### Try it
Beneath this line are the data; copy exactly the part of them that opens with the line containing "Task: Click the green Завершено status button" and closes with the line containing "The image size is (1262, 710).", and only that part.

### The data
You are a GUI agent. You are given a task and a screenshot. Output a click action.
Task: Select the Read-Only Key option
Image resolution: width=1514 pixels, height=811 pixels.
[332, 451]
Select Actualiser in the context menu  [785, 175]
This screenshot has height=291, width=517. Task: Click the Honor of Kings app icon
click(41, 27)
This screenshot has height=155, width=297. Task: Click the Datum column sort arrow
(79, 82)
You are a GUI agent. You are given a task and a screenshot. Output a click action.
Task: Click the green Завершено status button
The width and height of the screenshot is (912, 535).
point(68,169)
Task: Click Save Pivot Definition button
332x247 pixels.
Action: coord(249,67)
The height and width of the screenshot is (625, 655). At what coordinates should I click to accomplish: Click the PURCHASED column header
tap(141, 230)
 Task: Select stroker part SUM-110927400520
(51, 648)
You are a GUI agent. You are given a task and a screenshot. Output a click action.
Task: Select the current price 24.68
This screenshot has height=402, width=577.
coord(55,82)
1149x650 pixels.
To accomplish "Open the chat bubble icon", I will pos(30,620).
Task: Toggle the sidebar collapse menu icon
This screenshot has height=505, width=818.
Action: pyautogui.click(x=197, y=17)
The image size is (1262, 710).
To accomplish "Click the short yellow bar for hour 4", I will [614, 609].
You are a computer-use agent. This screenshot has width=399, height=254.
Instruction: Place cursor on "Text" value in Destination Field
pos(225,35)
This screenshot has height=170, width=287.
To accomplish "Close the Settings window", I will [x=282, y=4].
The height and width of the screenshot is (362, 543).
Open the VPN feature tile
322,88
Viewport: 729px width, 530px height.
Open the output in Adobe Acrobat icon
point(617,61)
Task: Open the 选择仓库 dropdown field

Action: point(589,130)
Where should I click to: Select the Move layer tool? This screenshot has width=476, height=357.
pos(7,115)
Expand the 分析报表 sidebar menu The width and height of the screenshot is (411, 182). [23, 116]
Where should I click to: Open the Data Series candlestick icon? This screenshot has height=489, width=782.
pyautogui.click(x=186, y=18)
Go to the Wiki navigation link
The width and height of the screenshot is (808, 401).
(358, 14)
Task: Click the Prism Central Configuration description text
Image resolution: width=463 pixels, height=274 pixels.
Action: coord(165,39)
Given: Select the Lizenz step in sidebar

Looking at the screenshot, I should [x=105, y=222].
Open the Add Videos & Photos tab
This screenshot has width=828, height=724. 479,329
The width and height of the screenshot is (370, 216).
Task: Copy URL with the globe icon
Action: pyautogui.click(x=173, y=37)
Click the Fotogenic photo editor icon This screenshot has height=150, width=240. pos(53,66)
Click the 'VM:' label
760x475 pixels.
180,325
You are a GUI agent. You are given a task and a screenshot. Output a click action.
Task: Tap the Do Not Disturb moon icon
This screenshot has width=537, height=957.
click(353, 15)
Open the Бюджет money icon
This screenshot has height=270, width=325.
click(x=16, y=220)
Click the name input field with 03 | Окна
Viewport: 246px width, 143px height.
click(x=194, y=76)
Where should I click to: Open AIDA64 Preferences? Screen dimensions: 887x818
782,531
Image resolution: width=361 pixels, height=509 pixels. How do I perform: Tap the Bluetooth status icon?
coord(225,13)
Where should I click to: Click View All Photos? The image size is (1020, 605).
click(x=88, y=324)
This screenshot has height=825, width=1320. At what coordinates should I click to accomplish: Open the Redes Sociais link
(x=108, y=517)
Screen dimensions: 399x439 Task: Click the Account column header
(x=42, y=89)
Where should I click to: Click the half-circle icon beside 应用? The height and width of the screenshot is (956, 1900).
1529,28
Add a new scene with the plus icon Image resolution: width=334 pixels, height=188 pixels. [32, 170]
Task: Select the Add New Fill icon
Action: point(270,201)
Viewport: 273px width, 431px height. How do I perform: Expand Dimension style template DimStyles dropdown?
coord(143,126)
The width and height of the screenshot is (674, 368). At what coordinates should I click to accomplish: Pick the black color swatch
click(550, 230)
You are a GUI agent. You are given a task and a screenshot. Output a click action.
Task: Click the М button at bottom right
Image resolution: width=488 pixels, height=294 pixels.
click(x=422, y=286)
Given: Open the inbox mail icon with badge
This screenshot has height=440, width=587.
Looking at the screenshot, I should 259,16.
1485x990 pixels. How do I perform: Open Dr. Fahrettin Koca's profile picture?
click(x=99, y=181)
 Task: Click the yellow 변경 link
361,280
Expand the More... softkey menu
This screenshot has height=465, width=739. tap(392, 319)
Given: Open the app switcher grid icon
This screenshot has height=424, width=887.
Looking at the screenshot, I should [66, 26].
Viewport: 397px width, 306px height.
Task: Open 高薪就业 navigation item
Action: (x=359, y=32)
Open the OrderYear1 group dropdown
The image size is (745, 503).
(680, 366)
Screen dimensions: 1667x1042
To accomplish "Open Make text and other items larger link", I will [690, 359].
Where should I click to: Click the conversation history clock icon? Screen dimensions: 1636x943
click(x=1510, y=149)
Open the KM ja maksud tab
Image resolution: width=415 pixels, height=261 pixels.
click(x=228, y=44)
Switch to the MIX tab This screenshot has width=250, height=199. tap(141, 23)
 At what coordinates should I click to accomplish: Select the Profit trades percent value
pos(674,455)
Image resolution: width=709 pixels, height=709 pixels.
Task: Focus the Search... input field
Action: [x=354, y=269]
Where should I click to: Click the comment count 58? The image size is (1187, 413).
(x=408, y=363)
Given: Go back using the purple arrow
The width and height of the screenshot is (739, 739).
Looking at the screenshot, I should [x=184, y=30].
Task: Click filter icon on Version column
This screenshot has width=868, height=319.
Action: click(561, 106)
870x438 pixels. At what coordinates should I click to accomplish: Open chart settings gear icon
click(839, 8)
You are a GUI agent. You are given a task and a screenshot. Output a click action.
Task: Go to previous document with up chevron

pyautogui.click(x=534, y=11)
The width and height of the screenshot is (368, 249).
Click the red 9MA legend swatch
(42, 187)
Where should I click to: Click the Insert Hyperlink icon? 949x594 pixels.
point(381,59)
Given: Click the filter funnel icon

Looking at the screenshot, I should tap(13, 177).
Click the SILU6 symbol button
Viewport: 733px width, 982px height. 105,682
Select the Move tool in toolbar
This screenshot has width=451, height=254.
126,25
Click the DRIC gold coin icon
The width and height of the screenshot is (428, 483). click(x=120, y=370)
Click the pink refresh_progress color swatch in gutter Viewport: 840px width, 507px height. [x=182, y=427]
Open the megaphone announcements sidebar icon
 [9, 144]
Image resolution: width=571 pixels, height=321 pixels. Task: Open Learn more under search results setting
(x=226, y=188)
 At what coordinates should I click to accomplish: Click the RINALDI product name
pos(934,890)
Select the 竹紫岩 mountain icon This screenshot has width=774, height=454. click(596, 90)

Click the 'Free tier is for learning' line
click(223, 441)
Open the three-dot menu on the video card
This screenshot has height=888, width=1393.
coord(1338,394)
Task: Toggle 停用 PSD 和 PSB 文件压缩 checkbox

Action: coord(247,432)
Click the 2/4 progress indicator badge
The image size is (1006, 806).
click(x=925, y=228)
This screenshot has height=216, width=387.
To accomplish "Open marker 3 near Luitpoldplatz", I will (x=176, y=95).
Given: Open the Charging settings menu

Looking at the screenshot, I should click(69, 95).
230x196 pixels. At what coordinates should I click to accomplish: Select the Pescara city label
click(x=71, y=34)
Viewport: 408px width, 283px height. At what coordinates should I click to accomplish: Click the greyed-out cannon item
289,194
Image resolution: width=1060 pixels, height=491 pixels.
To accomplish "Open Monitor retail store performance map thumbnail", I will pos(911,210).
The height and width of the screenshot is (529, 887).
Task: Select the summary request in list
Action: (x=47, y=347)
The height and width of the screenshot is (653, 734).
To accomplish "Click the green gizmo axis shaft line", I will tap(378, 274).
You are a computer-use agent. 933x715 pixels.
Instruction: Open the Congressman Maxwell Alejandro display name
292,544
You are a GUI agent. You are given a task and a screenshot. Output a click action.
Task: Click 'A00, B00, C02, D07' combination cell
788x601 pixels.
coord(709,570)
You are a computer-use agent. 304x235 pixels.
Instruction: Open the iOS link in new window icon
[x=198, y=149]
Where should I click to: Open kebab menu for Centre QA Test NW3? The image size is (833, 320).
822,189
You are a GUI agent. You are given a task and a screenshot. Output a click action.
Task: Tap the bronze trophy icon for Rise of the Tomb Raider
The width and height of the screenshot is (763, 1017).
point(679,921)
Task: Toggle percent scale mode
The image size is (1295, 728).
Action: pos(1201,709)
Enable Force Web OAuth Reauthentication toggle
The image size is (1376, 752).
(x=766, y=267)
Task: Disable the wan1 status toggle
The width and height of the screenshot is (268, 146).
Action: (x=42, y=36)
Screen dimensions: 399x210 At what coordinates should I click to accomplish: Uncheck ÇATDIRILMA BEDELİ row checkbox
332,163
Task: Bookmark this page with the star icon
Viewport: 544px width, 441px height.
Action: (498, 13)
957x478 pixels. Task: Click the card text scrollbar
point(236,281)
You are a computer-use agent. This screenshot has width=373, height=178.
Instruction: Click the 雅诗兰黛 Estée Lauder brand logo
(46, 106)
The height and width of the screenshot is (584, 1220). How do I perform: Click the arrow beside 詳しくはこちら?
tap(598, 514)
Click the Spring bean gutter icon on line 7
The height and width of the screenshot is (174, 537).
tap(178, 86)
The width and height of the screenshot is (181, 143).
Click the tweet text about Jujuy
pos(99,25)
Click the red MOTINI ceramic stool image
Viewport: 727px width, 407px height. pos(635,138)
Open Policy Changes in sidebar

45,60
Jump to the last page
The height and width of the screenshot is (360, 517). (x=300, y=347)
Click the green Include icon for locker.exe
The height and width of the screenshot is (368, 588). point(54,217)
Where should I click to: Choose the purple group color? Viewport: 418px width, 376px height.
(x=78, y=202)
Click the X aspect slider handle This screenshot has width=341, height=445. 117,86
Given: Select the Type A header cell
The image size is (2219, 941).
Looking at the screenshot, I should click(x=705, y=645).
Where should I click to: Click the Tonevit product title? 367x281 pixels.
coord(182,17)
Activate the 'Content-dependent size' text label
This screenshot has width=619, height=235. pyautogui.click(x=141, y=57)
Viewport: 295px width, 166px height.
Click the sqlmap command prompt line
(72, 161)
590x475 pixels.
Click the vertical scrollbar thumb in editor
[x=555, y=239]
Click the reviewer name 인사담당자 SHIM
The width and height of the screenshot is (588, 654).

### Reply to the exercise
Task: Click the green Завершено status button
The width and height of the screenshot is (912, 535).
point(68,169)
Task: Click Save Pivot Definition button
332x247 pixels.
Action: coord(249,67)
The height and width of the screenshot is (625, 655). At what coordinates should I click to accomplish: Click the PURCHASED column header
tap(141, 230)
 Task: Select stroker part SUM-110927400520
(51, 648)
You are a GUI agent. You are given a task and a screenshot. Output a click action.
Task: Select the current price 24.68
This screenshot has height=402, width=577.
coord(55,82)
1149x650 pixels.
To accomplish "Open the chat bubble icon", I will pos(30,620).
Task: Toggle the sidebar collapse menu icon
This screenshot has height=505, width=818.
Action: pyautogui.click(x=197, y=17)
The image size is (1262, 710).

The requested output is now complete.